** Opening Excerpted text block **

Flu activity is widespread in most of the US and is likely to continue for the next several weeks according to the CDC, Center for Disease Control and Prevention. More people are spreading the influenza virus to others as the number of the cases rise in the US.* Research has proven that some people spread contagious infections to a multitude of people versus others who only spread disease to a small few. The potency of a Super Spreader is the difference between a local outbreak and a national epidemic.*
The primary indicator of infection is body temperature. A fevered person is sick and has 10 to 1,000,000 times more contagion coming from them in breath and other emissions than someone who is well. For the purpose of casual contact and ill borne illness, a person is not considered to be sick one day before and one day after symptoms of the flu are apparent. Another factor that determines the potency of a super spreader is the level of dryness in the indoor air. Viruses are 10 times more viable and likely to spread on dryer days.

** Closing Excerpted text block **
** Opening Available data block **

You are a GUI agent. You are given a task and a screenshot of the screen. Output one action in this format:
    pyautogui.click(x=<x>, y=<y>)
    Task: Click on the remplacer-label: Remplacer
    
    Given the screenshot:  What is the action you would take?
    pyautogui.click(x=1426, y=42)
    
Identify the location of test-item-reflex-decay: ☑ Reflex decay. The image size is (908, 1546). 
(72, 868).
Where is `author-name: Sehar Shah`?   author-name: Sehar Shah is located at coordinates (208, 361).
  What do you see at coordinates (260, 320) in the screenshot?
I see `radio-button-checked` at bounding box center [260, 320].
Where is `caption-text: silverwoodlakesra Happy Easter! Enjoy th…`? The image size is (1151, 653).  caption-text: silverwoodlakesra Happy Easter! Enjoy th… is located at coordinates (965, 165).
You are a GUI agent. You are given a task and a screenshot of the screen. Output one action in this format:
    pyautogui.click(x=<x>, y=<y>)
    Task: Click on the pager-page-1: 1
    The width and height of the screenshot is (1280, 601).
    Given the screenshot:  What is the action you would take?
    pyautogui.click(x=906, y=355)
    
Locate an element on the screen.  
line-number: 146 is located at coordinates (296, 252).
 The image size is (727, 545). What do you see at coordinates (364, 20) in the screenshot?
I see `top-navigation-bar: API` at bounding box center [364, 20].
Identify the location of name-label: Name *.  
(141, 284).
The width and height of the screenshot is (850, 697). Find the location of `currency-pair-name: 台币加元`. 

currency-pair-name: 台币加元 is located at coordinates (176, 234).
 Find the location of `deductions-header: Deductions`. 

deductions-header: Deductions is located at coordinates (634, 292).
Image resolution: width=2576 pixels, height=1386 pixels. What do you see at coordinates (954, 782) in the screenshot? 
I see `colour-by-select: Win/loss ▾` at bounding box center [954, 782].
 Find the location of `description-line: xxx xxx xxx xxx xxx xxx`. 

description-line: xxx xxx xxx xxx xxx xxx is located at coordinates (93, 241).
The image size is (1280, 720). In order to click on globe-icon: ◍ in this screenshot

** Closing Available data block **

• [Problem set]:
a. What does the flu text name as the primary indicator of infection?
b. List every number the flu text gives, each with the words it is attached to.
c. Continue the text on flu super spreaders from where it stops.

• [Answers to the tasks]:
a. Body temperature.

b.
- 10 to 1,000,000 times more contagion (from a fevered person than from someone who is well)
- one day before symptoms of the flu are apparent
- one day after symptoms of the flu are apparent
- 10 times more viable (viruses on dryer days)

c.
On some dryer days there is an even higher chance for spreading infections and there is a higher immune susceptibility. A sick and fevered person can super spread their infection to other people much easier during these dryer days. For example during the 2003 SARS epidemic a 22 year old was hospitalized with SARS after a trip to Hong Kong.* It was found that the patient was directly linked to probable SARS infections in 21 people during her hospital stay.* Also to note during this period the immune risk and susceptibility in Hong Kong was in a moderate to high risk infection spread and susceptibility state.**
The key to lessen the blow from a super spreader is early detection. Identifying a fever and the onset of illness is the first step to prevent the spread of your infection to other people. If you are sick and fevered staying home from work will lower the spread risk. Super spreaders are not to blame for seasonal outbreaks such as influenza but they do play the lead role in the severity of the outbreak.